==== Dataset records

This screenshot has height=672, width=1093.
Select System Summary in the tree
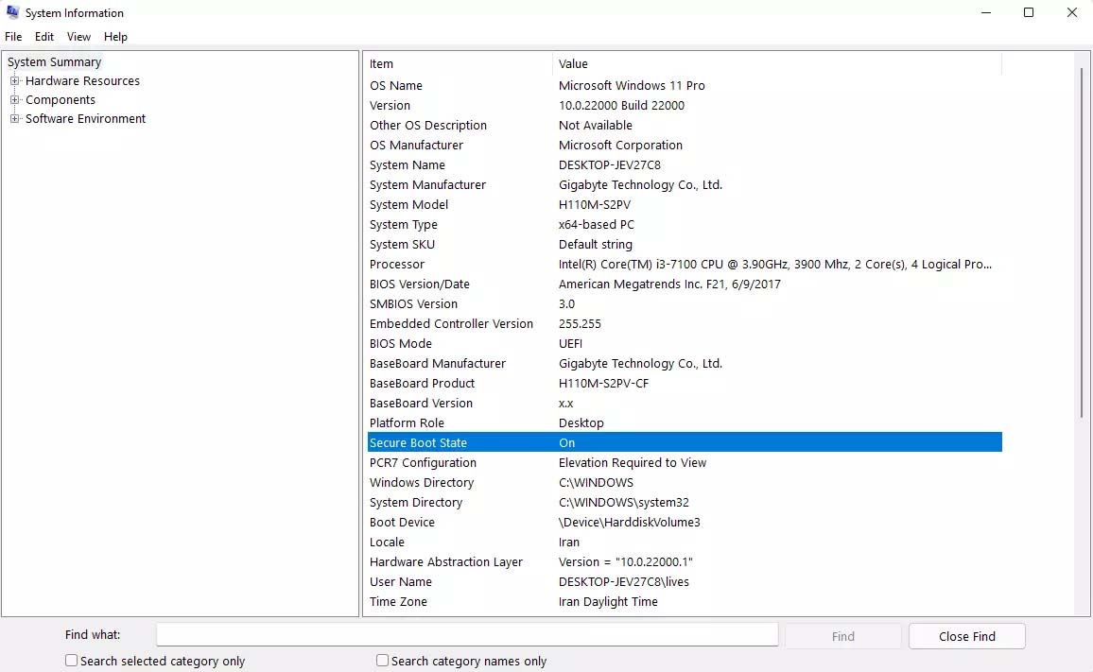click(54, 62)
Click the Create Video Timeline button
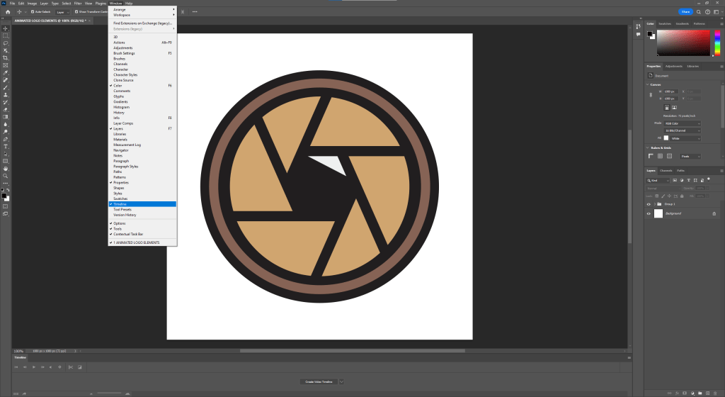Image resolution: width=725 pixels, height=397 pixels. 319,381
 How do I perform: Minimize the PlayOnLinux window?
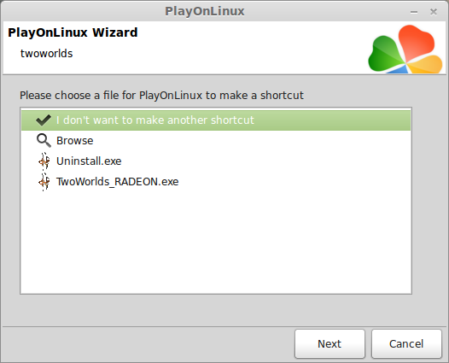tap(414, 12)
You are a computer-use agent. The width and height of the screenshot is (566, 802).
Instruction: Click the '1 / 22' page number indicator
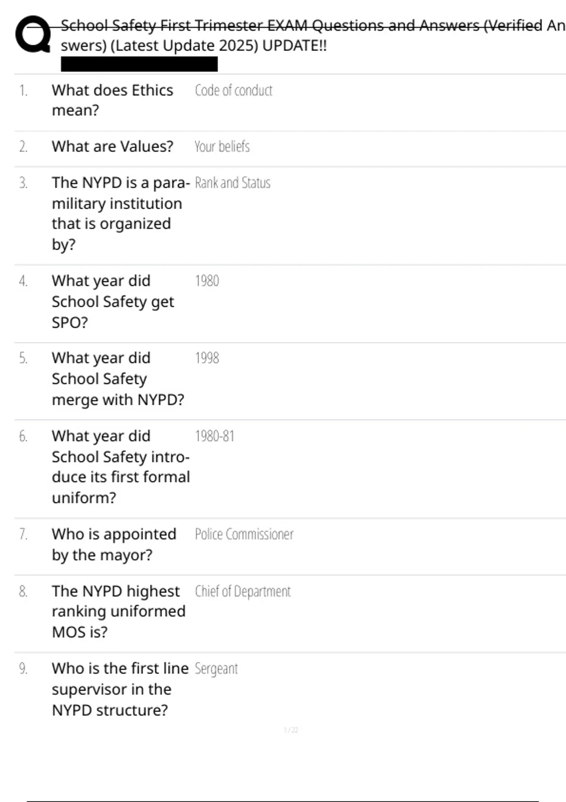291,730
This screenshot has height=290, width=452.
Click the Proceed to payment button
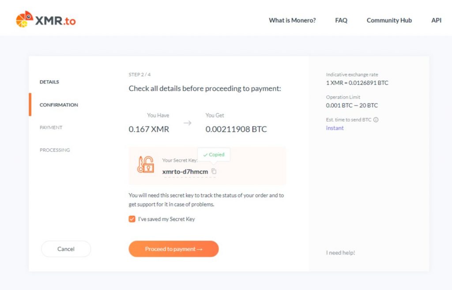(173, 249)
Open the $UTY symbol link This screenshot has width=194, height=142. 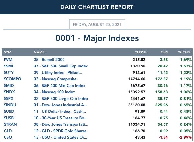point(9,72)
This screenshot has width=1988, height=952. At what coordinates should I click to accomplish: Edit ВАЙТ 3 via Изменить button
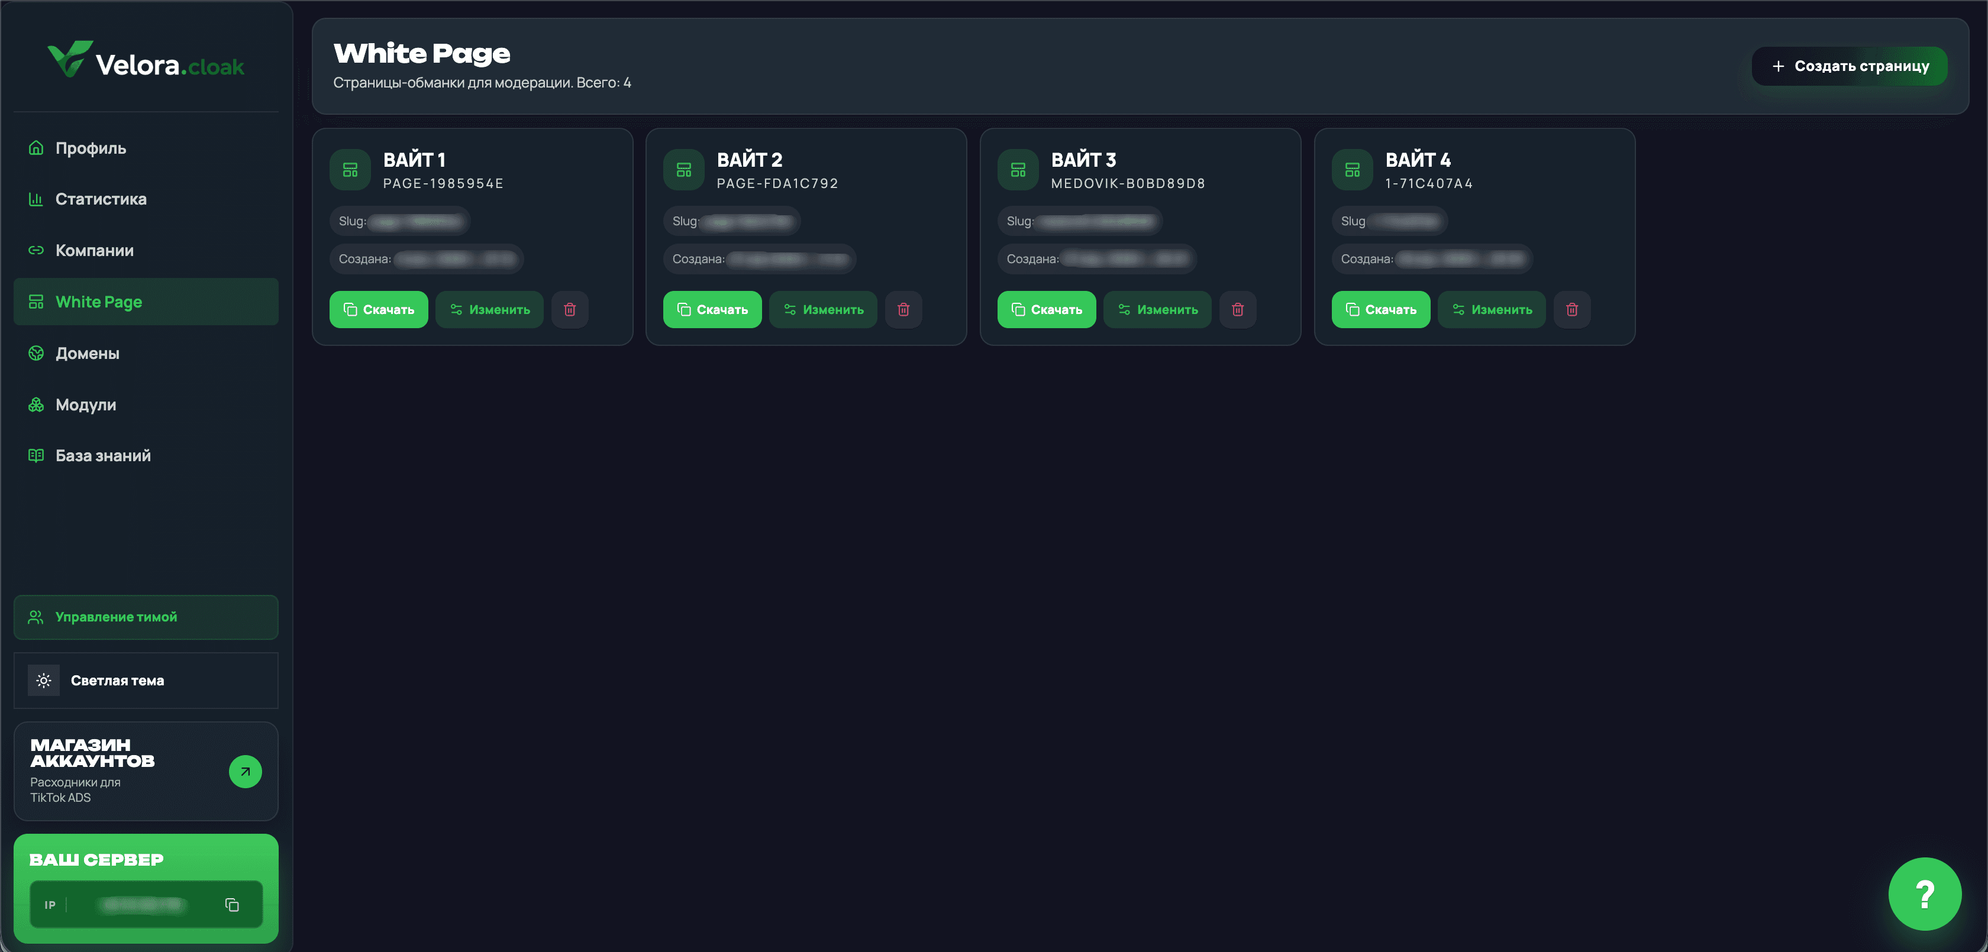pos(1157,309)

========

* Request
Copy out the records verbatim, beginning at the line that contains "This screenshot has width=1988, height=952." and continuing through the end of the records, with both ends included. Omit the pictures.

* Answer for this exercise
This screenshot has width=1988, height=952. At what coordinates should I click to accomplish: Edit ВАЙТ 3 via Изменить button
pos(1157,309)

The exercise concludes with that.